__Task__
Everything in the listing below needs restating exactly, apart from the pictures.

Data for the task Block Start

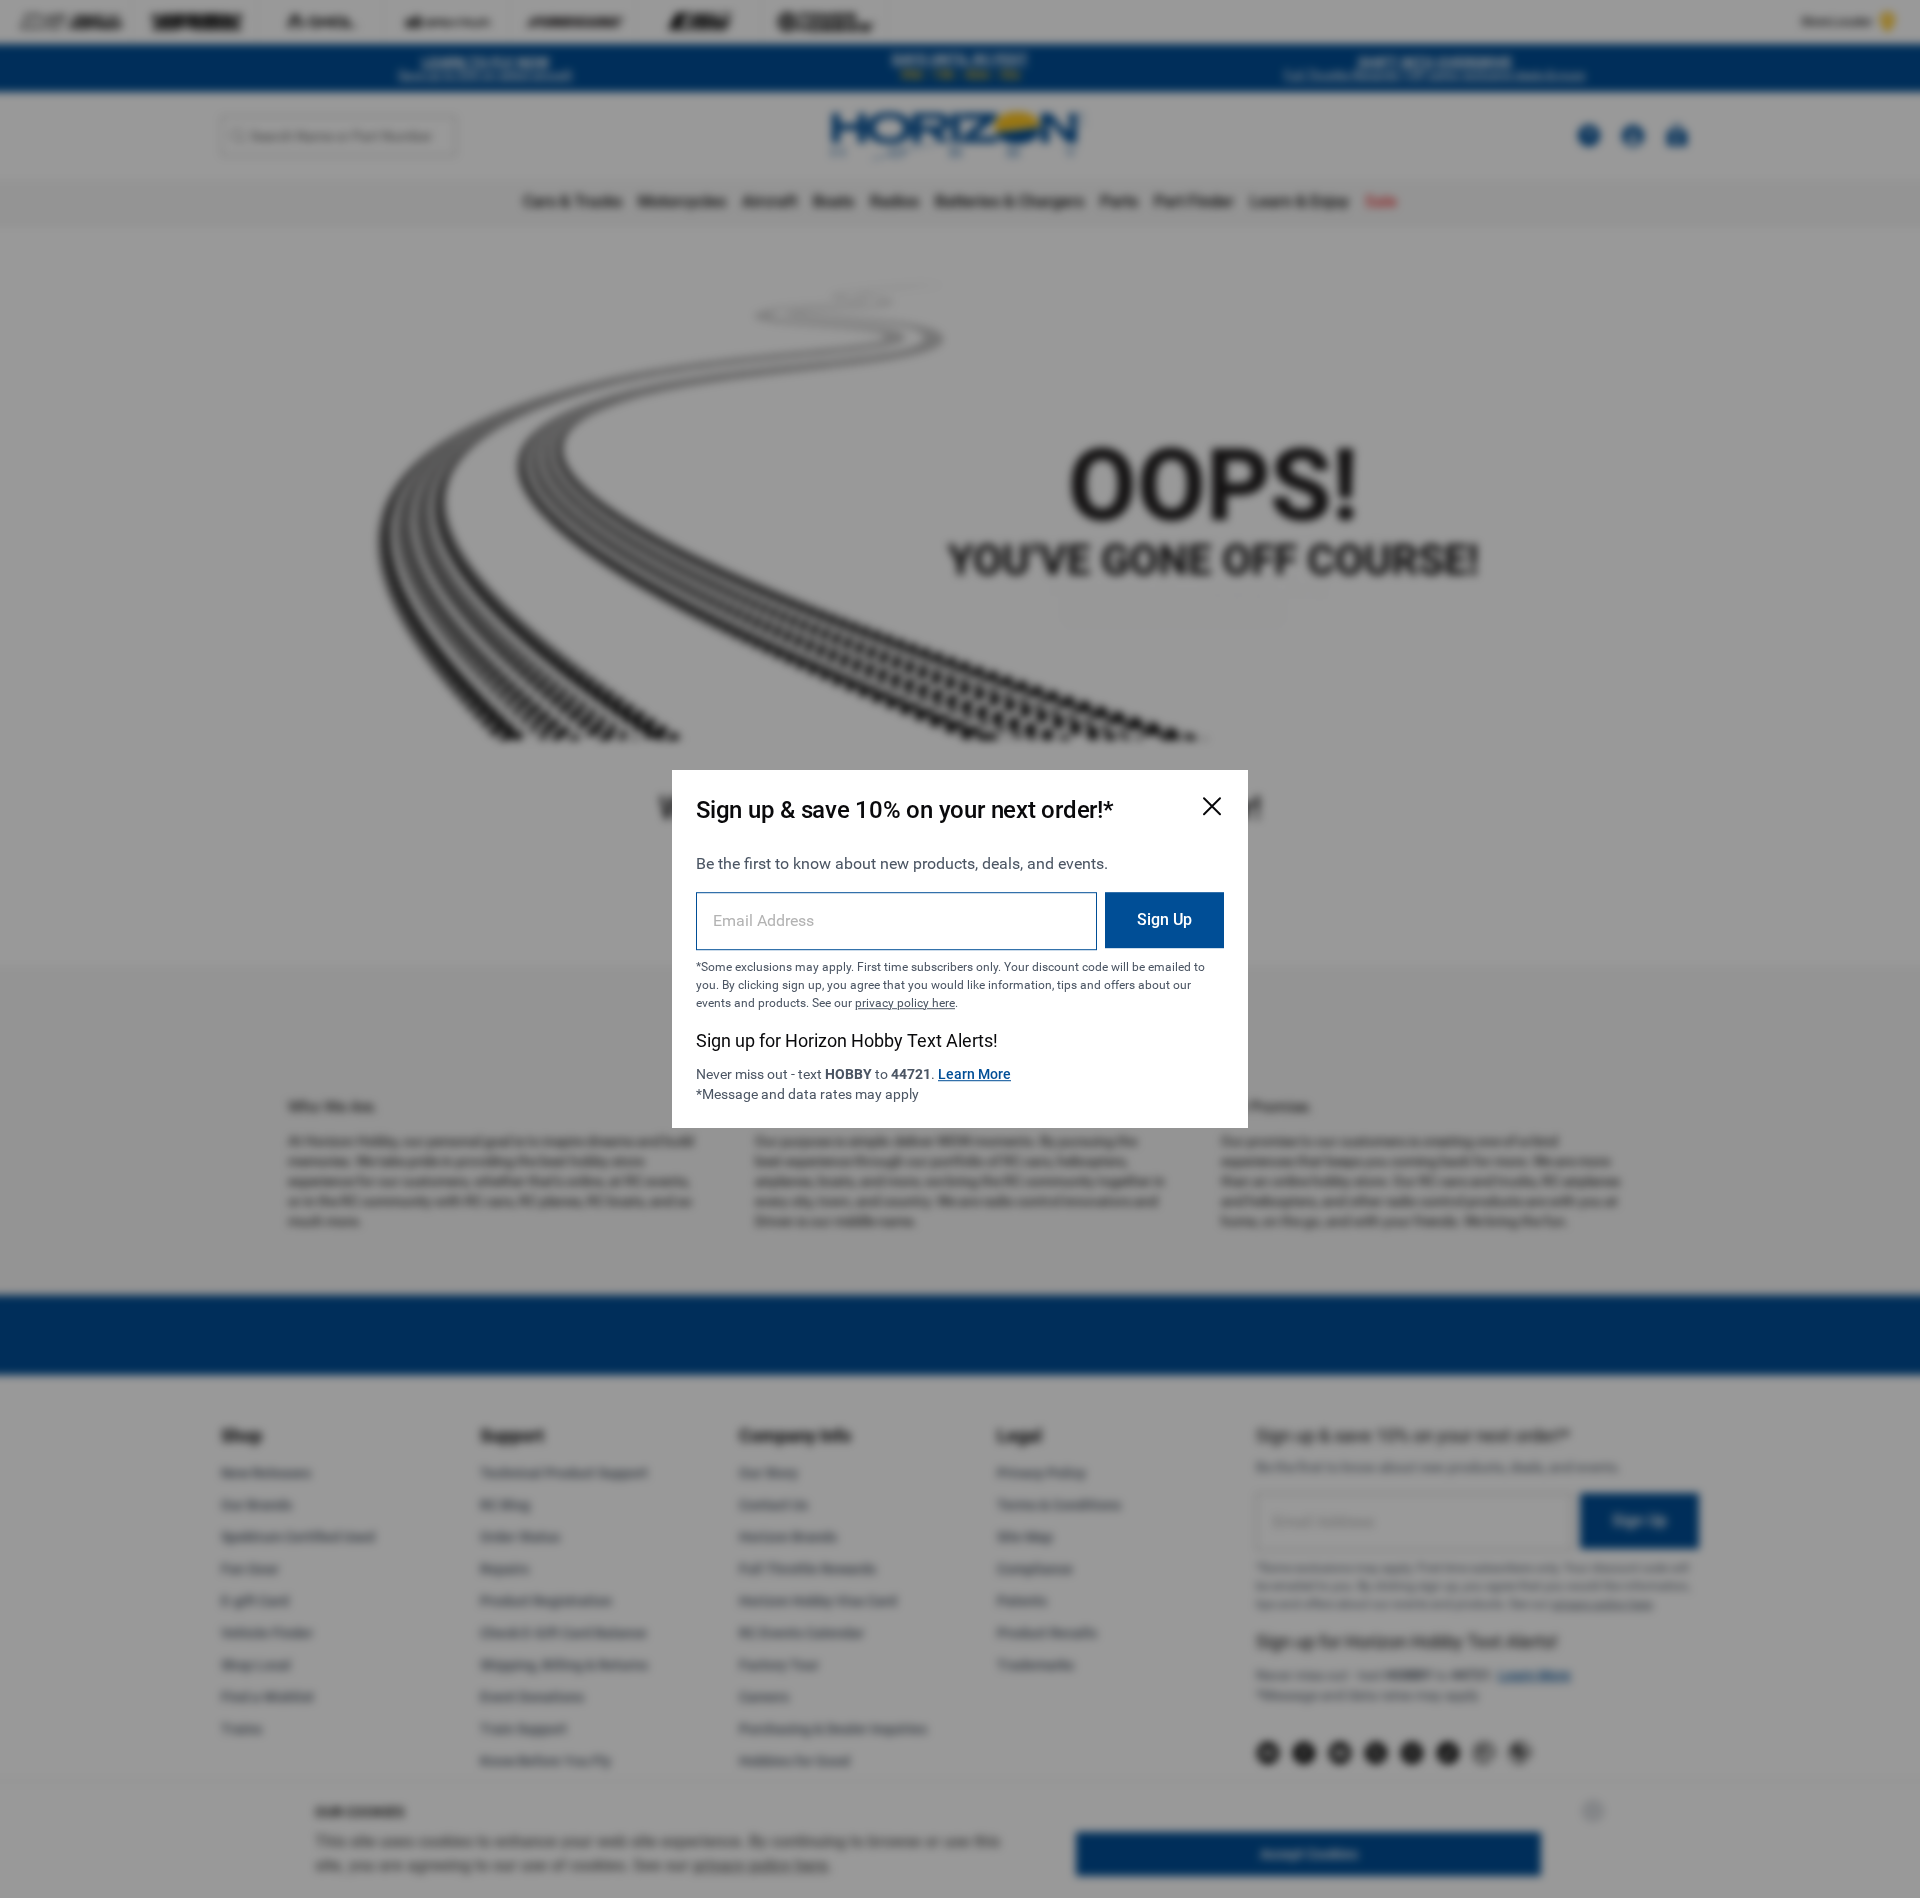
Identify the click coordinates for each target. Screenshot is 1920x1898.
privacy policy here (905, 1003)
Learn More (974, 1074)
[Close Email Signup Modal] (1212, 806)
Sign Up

Data for the task Block End

__Answer section__
Identify the click coordinates for each target. Screenshot is 1920x1898.
privacy policy here (905, 1003)
Learn More (974, 1074)
[Close Email Signup Modal] (1212, 806)
Sign Up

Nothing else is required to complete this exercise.